[Exercise data — start]
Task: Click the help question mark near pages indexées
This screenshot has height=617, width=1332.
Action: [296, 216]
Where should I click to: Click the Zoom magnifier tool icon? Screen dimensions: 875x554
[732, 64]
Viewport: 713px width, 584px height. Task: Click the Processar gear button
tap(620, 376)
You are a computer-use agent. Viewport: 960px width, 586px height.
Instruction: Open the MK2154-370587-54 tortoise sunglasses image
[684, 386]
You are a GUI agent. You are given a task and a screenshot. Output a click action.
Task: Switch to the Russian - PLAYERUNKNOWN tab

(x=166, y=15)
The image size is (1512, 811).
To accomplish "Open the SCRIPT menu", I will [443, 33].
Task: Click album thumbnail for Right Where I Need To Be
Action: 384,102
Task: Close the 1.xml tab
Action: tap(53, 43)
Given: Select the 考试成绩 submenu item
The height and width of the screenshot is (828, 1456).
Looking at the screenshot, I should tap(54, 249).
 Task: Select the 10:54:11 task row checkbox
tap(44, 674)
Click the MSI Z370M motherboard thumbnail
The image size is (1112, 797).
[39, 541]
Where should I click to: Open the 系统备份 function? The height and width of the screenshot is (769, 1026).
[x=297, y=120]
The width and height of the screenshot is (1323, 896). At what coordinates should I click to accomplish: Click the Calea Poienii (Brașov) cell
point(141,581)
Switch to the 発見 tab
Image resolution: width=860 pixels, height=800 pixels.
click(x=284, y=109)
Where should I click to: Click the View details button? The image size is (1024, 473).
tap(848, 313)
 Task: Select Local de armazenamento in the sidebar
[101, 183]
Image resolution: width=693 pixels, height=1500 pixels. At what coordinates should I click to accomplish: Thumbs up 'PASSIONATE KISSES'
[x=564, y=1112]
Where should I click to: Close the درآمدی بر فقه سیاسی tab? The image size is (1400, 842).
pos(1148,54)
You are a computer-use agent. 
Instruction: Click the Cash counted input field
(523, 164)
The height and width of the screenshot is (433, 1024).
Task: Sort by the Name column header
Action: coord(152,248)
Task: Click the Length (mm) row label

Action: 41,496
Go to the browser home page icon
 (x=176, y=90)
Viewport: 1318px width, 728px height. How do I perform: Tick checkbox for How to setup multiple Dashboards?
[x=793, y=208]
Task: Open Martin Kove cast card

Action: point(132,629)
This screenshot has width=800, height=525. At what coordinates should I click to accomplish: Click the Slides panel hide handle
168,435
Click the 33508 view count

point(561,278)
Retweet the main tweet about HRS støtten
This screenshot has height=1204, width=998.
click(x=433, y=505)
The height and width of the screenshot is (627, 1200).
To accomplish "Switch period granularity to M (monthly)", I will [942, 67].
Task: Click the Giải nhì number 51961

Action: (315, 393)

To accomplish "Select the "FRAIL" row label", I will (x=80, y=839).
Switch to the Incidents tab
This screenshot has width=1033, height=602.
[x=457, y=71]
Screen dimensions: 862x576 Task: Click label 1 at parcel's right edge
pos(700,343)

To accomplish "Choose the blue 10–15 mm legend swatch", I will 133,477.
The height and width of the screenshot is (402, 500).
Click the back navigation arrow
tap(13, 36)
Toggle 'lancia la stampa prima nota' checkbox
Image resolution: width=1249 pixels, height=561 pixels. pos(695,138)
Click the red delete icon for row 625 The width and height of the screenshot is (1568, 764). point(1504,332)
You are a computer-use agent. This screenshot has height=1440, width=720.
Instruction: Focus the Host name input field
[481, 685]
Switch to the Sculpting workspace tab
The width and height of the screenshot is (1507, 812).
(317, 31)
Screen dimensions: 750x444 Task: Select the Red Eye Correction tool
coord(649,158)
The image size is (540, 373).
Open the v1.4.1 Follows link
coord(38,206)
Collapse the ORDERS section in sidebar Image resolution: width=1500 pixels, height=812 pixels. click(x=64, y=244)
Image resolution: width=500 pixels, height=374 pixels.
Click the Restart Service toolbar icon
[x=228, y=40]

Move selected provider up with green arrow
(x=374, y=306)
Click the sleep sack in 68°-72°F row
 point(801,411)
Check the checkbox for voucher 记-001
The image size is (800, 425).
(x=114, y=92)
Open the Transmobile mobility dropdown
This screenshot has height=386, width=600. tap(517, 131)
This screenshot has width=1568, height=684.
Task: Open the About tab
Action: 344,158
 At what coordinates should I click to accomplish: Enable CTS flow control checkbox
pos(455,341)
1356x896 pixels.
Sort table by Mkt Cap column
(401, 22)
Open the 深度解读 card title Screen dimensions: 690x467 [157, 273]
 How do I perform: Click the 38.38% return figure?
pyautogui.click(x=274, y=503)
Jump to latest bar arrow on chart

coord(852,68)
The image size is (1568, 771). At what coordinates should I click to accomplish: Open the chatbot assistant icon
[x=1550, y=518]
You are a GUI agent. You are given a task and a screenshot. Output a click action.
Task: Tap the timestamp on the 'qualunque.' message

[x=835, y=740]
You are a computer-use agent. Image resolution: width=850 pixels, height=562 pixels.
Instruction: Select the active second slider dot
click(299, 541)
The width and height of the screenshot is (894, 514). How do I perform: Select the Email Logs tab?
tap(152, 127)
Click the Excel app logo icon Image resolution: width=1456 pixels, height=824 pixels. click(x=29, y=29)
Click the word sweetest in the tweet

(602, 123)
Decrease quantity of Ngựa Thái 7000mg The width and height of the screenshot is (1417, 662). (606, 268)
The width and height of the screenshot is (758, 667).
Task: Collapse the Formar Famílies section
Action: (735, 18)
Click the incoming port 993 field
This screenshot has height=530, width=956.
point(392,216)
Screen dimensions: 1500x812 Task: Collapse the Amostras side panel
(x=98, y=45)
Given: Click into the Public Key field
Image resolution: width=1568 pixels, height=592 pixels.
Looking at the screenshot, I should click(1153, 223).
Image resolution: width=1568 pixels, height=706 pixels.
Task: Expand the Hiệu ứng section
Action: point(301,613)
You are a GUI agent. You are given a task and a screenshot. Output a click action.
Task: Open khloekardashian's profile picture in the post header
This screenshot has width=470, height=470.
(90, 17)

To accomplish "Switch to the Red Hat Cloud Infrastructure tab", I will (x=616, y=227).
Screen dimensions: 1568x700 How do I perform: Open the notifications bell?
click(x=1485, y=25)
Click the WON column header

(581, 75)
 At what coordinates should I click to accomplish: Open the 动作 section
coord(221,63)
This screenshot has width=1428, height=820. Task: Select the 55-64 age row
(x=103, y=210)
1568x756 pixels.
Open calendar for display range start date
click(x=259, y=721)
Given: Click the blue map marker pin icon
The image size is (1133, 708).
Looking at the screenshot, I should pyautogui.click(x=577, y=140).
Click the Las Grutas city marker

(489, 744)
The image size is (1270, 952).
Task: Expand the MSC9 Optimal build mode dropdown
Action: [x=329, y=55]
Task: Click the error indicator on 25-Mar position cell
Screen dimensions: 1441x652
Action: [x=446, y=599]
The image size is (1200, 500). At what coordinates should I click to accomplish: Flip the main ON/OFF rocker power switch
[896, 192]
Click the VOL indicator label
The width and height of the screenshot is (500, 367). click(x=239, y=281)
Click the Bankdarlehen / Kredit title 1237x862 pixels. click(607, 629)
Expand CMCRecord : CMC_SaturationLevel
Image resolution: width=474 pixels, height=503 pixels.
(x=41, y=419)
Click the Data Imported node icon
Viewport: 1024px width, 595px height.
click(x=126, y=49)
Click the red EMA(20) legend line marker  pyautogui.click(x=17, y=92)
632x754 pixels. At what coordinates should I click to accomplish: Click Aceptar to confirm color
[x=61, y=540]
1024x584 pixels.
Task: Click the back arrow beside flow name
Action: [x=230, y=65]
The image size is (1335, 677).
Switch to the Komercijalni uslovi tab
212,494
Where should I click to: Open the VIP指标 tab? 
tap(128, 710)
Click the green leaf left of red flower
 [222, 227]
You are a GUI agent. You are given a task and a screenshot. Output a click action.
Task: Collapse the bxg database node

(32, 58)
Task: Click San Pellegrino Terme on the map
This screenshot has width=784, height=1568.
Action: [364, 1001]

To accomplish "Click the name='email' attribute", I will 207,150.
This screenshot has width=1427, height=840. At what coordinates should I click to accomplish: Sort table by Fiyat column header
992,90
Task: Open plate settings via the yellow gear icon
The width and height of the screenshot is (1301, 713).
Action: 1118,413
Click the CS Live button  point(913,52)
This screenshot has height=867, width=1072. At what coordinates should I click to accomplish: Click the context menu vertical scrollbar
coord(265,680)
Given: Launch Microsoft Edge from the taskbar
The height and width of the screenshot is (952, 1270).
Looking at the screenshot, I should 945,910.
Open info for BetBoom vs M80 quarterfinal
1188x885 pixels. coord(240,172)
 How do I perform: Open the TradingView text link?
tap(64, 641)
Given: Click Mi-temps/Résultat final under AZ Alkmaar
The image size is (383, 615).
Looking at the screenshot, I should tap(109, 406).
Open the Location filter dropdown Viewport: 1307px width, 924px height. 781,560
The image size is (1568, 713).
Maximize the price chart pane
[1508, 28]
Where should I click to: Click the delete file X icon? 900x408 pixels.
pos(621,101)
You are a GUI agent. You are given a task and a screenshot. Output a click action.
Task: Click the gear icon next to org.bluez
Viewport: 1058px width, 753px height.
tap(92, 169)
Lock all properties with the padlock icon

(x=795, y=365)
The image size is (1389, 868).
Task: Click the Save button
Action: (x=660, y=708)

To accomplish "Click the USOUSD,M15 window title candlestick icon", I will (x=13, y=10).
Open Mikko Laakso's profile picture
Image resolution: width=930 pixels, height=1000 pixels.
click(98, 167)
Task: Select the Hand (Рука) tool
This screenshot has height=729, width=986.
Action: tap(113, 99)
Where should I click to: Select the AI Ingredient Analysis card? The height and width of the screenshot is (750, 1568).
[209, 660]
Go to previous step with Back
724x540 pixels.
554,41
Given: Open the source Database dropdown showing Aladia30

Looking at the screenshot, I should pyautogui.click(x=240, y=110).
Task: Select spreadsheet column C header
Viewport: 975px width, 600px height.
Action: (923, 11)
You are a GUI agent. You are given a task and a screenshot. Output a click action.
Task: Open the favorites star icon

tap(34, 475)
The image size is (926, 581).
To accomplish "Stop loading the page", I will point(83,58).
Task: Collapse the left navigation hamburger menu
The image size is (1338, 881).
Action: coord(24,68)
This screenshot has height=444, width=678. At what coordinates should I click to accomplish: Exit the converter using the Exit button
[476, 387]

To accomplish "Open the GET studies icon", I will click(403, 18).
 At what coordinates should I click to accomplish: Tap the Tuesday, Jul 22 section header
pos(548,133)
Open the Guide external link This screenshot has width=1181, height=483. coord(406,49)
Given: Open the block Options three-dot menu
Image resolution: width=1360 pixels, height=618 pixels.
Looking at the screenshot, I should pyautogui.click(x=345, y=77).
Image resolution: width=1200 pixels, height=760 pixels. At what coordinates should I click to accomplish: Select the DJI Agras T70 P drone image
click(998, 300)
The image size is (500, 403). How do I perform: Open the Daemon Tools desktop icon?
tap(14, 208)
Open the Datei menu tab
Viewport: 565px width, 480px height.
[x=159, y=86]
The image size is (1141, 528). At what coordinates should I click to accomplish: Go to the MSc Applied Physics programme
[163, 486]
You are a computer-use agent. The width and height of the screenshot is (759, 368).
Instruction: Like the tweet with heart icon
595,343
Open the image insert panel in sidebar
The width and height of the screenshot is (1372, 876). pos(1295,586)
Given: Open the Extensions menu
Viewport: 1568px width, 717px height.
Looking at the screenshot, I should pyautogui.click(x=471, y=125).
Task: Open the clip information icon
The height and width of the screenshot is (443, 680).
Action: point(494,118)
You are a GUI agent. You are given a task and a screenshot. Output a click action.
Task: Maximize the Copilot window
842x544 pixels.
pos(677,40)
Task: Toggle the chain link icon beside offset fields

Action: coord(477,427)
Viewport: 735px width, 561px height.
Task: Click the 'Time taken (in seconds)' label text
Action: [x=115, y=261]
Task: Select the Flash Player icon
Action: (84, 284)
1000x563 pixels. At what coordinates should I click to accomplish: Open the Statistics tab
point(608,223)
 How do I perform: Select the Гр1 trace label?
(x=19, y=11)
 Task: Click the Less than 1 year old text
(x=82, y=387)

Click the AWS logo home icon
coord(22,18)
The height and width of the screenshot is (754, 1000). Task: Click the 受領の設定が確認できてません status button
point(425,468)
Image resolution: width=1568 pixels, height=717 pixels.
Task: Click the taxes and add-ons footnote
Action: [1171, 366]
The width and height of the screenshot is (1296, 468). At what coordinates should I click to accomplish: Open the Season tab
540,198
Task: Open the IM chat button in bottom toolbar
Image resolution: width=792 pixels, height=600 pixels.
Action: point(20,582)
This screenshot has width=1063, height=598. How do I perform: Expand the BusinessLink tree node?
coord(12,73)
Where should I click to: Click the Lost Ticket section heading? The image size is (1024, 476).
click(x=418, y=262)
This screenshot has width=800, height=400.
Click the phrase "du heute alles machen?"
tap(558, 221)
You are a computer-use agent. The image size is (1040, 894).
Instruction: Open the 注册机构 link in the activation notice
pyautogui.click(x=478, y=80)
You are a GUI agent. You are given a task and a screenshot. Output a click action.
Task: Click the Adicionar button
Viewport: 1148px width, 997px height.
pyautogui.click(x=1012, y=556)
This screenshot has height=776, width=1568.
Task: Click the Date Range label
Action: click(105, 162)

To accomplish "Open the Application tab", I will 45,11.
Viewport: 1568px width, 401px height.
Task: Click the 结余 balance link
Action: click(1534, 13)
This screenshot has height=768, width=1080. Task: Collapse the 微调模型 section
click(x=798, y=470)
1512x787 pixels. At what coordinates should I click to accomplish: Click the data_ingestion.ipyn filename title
[Exercise data — finish]
- **Activity**: Return exactly, and only, the lines above starting at the line that contains "You are a computer-use agent. Viewport: 960px" and ending at the line that contains "The image size is (1512, 811).".

- **Problem solution**:
You are a computer-use agent. Viewport: 960px width, 586px height.
Instruction: Open the MK2154-370587-54 tortoise sunglasses image
[684, 386]
You are a GUI agent. You are given a task and a screenshot. Output a click action.
Task: Switch to the Russian - PLAYERUNKNOWN tab

(x=166, y=15)
The image size is (1512, 811).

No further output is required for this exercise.